Binninger hatte nebenbei ebenfalls mit einigen asiatischen Managern konspiriert — und zwar mit rot-chinesischen, die seine Langlebensdauer- Glühlampen in Eigenregie produzieren wollten. Ironischerweise hatte auch Narva Anfang der achtziger Jahre mal »Langlebensdauer-Glühlampen« produziert, sie hielten nur halb so lange wie Binningers Birnen mit der kürzesten Lebensdauer, nämlich 2.500 Stunden.

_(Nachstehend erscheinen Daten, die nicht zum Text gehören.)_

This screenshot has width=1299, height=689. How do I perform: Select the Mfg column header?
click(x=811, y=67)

Ihre immerhin um das zweieinhalbfache — als international üblich — erhöhte Brenndauer basierte auf einer »veränderten Wendel-Geometrie« und stammte von Tungsram, die auch die Produktionsanlagen dafür geliefert hatten — sie hießen in Ungarn »Resista-Lampen«. Das Kombinat Narva, das mindestens über die Vertreter der russischen Firma »Energo Maschexport« teilnehmender Beobachter bei den Sitzungen des internationalen Elektrokartels IEA (International Electrical Associated Ltd., früher Phoebus S.A.) war, lieferte seine Langlebensdauerglühlampen nicht ins »kapitalistische Ausland«.

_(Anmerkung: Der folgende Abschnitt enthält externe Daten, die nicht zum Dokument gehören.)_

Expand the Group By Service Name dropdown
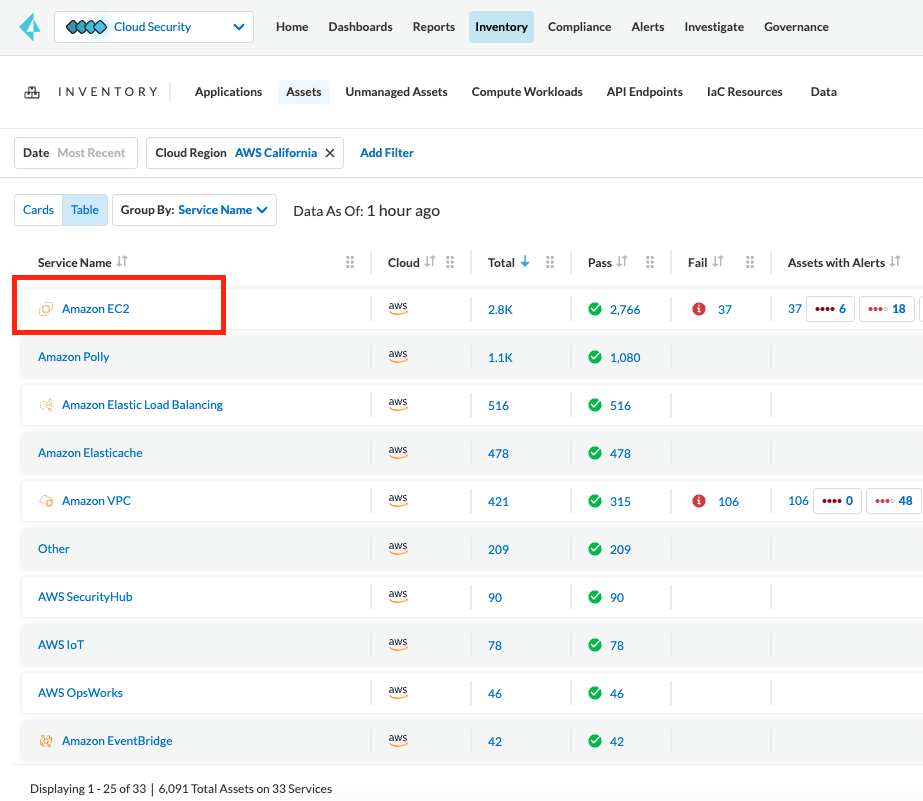 click(194, 210)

Das sozialistische Ausland war vor allem an den Hochdrucklampen interessiert. Dieser Absatzmarkt ist jetzt zusammengebrochen, nichtsdestotrotz wird Narva auf der Hannover-Messe eine neue — quecksilberfreie — Natriumdampf-Hochdruckentladungslampe vorstellen. Gut verkaufen läßt sich einstweilen nur die quecksilberhaltige Kompaktleuchtstoff-Lampe, dabei gibt es allerdings noch Propleme mit der von Osram gelieferten Fließstrecke. Fassen wir zusammen: Es gibt das Kartell: IEA (mit Sitz in Pully, Lausanne und Tagungen im »Beau Rivage«); führend darin ist Siemens (Osram), das auf die Ausdehnung der »Heimatmarkt-Schutzabkommen« auf das Gebiet der ehemaligen DDR pocht (»freie Kapazitäten«), es gibt da aber auch Philips und Tungsram (G.E.), die sich sagten: Osrams Gegner sind unsere Partner; dann ist da noch die Deutsche Bank mit ihrem Spezi, den Unternehmensberater Roland Berger, im Spiel, der schon mal für mehr als 100.000DM ein — wie Narva-Mitarbeiter es nennen — »äußerst unseriöses BGW-Sanierungskonzept« zusammengeschrieben hatte, ferner die Treuhand, die ein Dienstleistungsunternehmen sein will und keine Strukturpolitik betreiben möchte, nichtsdestotrotz aber jetzt schon zigtausend DDRler zwingt, das Land zu verlassen, mindestens tagsüber — als Pendler; die Treuhand hat im Falle Narva die Consulting-Firma Price-Waterhouse eingeschaltet, damit die das 200-Millionen-Objekt an den richtigen (starken) Mann bringen. Da außer Binninger/Commerzbank kein Interessent dort ein mit internen Einzelheiten belecktes Angebot machen konnten, »bleibe eigentlich nur ich übrig«, wie Binninger am 27.2., einen Tag nachdem er sein Angebot abgegeben hatte, selbstbewußt meinte.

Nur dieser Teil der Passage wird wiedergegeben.